Dabei misst das Gericht dem Umstand besonderes Gewicht bei, dass die Gewährung von existenzsichernden Leistungen der Gewährleistung eines menschenwürdigen Lebens dient. Gegenüber den Leistungen der Sozialhilfe sind die Grundleistungen nach § 3 AsylbLG jedoch deutlich abgesenkt (sog. "Zweites asylbewerberleistungsrechtliches Existenzminimum", vgl. Hohm, in: NVwZ 2007, 419, 421). Zudem hat das Gericht die Gefahr erkannt, dass von den Antragstellern zu 1 bis 3 bereits erzielte Integrationserfolge durch die Rückstufung auf Grundleistungen beseitigt werden könnten; ob solche Integrationserfolge überhaupt vorliegen, kann jedoch aufgrund des eingeschränkten Prüfungsmaßstabes des Verfahrens des einstweiligen Rechtsschutzes nicht im Einzelnen geprüft werden. Im Fall des elfjährigen Antragstellers zu 3 ist weiterhin zu berücksichtigen, dass ihn die mit der Rückstufung auf Grundleistungen nach § 3 AsylbLG einhergehende Leistungsgewährung durch Aushändigung von Wertgutscheinen wegen der diskriminierenden Folgen unter Gleichaltrigen schwer treffen dürfte.

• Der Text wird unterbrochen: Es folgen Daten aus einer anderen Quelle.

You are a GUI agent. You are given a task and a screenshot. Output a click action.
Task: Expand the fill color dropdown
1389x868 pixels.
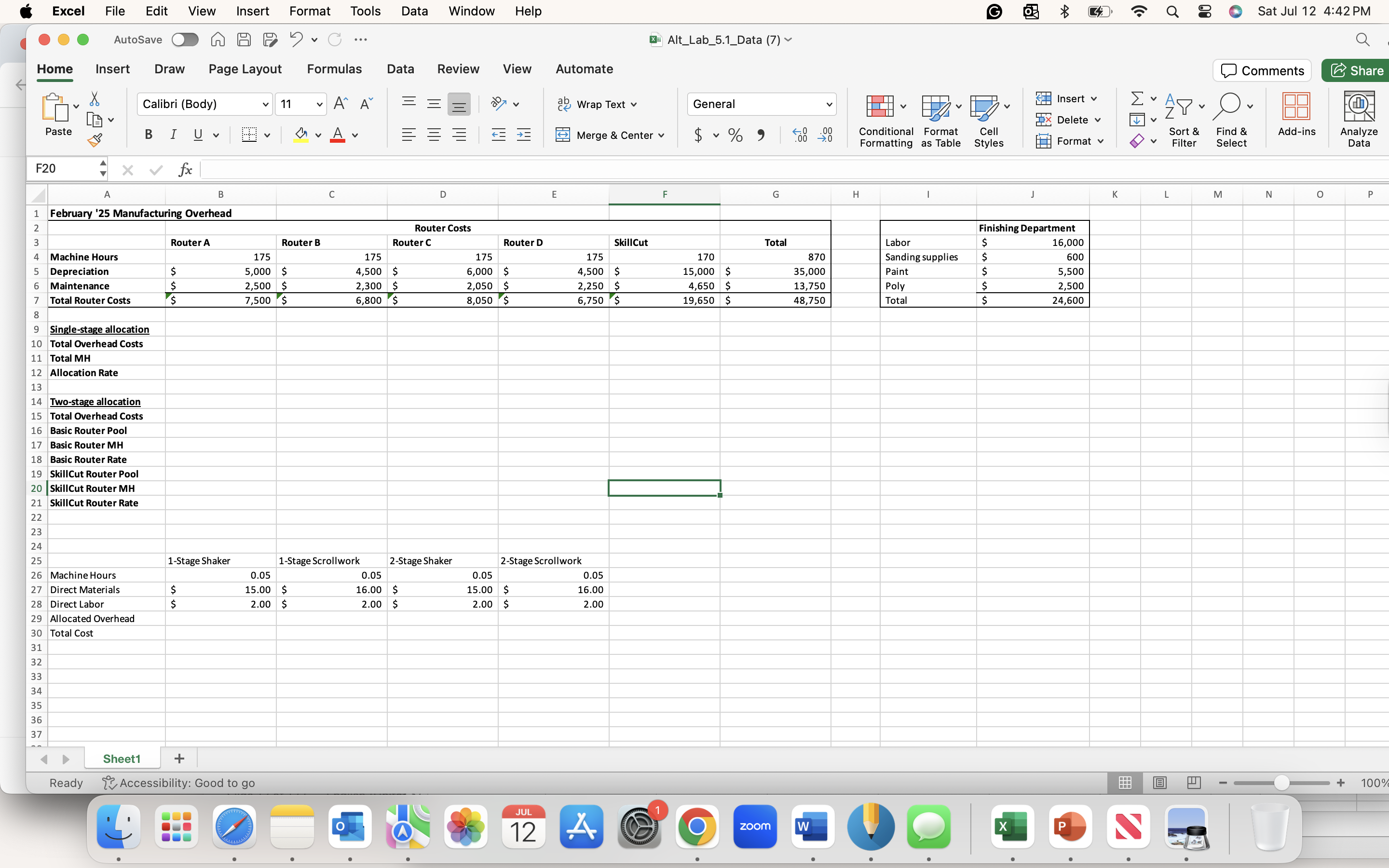pyautogui.click(x=317, y=135)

b) Aus den in der Folgenabwägung dargelegten Gründen geht das erkennende Gericht vom Vorliegen eines Anordnungsgrundes aus und berücksichtigt hierbei, dass der Anspruch der Antragsteller zu 1 bis 3 auf Leistungen nach § 2 Abs. 1 AsylbLG sogar mit überwiegender Wahrscheinlichkeit gegeben sein dürfte. Den Antragstellern zu 1 bis 3 ist ein Abwarten der Entscheidung in der Hauptsache indes nicht zuzumuten, da die derzeit bewilligten Leistungen nach §§ 1, 3 AsylbLG deutlich geringer sind als die Leistungen nach § 2 AsylbLG i.V.m. dem SGB XII. Insoweit schließt sich das Gericht der ganz herrschenden sozialgerichtlichen Rechtsprechung an, nach der bei der Gewährung von Leistungen nach §§ 1, 3 AsylbLG anstelle von Leistungen nach § 2 AsylbLG das Vorliegen eines Anordnungsgrundes bejaht wird (vgl. LSG Baden-Württemberg, Beschluss vom 28. März 2007, Az.: L 7 AY 1386/07 ER-B m.w.N.). Die vorzunehmende Regelungsanordnung dient der Beseitigung einer existenziellen Notlage (vgl. LSG Nds.-Bremen, Beschluss vom B. Oktober 2007, Az.: L 11 AY 9/05 ER m.w.N.).

2. Der Antragsteller zu 4 hat einen Anordnungsanspruch hingegen nicht glaubhaft gemacht. In seinem Fall kann die 48-Monatsfrist nach § 2 AsylbLG n.F. auch unter Berücksichtigung der bisher nach dem SGB II und § 2 AsylbLG bezogenen Sozialleistungen erst im Februar 2008 erfüllt sein, da er am ... 2004 geboren ist. Auch Minderjährige sind auf den Ablauf der Frist im Sinne des § 2 Abs. 1 AsylbLG zu verweisen (vgl. LSG Rheinland-Pfalz, Beschluss vom 27. März 2006, Az.: L 3 ER 37/06 AY; LSG Hamburg, Beschluss vom 27. April 2006, Az.: L 4 B 84/06 ER AY), so dass ein Bezug privilegierter Leistungen nunmehr frühestens nach Ablauf von vier Jahren ab Geburt möglich ist.